> **Your task**
Go over the data and keep only the lines that include "computer".

> **Provided data**
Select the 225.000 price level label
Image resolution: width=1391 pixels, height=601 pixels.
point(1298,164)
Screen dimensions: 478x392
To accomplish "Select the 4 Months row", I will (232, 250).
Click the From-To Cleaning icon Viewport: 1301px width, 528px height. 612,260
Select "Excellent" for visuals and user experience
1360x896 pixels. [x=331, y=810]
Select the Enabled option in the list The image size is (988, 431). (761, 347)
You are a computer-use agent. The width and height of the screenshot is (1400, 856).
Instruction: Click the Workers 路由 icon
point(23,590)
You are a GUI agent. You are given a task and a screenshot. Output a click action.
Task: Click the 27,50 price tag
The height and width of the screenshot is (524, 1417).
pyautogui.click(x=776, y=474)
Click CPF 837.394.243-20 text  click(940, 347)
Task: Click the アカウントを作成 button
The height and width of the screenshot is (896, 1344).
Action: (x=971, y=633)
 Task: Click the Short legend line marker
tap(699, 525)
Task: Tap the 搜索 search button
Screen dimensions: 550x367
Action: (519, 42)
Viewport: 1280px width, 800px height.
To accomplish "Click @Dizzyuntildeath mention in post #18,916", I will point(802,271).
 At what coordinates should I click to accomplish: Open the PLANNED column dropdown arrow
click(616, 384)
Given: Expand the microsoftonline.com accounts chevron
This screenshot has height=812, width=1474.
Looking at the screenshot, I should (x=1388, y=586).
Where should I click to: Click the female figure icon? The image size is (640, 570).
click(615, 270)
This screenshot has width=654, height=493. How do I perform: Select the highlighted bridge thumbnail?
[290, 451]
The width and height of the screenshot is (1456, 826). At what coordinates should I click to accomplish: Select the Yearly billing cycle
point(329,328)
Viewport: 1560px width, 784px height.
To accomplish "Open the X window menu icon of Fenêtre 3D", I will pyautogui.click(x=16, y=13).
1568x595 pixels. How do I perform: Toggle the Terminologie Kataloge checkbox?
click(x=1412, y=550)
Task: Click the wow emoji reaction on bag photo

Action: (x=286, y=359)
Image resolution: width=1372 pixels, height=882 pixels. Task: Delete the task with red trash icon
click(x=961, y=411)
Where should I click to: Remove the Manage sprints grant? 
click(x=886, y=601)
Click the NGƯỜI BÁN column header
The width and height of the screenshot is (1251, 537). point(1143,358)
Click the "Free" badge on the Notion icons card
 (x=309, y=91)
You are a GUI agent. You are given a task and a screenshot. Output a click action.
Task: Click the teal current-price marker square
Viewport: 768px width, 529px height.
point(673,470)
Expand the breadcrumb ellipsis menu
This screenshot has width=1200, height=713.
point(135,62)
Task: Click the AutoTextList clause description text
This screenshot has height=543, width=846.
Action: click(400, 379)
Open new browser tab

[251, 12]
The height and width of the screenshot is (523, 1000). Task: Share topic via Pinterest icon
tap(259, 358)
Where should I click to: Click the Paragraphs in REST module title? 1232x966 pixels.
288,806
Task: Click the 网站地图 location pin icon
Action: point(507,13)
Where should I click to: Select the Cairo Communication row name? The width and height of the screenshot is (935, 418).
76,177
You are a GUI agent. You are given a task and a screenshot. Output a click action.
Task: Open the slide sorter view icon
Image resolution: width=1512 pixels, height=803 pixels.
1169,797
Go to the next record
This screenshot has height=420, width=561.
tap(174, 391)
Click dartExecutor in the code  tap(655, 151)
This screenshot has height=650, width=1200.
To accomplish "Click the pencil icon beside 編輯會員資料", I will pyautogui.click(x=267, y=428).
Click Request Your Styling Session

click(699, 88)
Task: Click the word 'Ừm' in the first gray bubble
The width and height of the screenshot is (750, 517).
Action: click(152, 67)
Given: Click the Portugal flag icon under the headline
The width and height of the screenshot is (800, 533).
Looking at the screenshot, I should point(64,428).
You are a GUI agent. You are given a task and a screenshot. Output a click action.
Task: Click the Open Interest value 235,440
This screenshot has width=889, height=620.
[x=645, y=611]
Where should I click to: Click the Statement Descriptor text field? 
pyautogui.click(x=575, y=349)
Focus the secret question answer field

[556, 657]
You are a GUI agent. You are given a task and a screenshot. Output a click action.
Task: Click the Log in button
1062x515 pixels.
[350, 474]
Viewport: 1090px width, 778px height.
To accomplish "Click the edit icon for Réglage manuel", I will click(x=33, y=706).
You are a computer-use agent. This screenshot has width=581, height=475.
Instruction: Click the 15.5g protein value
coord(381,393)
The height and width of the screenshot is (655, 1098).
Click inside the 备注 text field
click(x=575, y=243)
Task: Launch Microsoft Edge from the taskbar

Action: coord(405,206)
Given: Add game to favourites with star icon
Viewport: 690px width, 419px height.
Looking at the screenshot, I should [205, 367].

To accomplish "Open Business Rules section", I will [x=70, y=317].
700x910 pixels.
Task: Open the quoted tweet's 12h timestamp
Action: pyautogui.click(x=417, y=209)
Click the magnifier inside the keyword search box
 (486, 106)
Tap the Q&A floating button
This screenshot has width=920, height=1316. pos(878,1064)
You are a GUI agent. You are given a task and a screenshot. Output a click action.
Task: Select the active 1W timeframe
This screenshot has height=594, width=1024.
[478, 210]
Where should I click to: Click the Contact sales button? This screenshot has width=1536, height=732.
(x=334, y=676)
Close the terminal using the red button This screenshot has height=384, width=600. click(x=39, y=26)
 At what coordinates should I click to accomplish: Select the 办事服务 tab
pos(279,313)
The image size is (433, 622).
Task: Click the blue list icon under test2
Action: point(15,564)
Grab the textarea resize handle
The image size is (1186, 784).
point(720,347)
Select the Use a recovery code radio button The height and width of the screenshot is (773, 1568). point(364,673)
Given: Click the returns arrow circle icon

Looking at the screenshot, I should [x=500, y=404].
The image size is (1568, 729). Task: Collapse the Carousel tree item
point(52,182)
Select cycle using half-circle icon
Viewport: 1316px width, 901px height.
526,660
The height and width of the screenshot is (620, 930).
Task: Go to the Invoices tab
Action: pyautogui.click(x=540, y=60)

> **Expected output**
You are a computer-use agent. The width and height of the screenshot is (1400, 856).
You are a computer-use agent. This screenshot has width=581, height=475.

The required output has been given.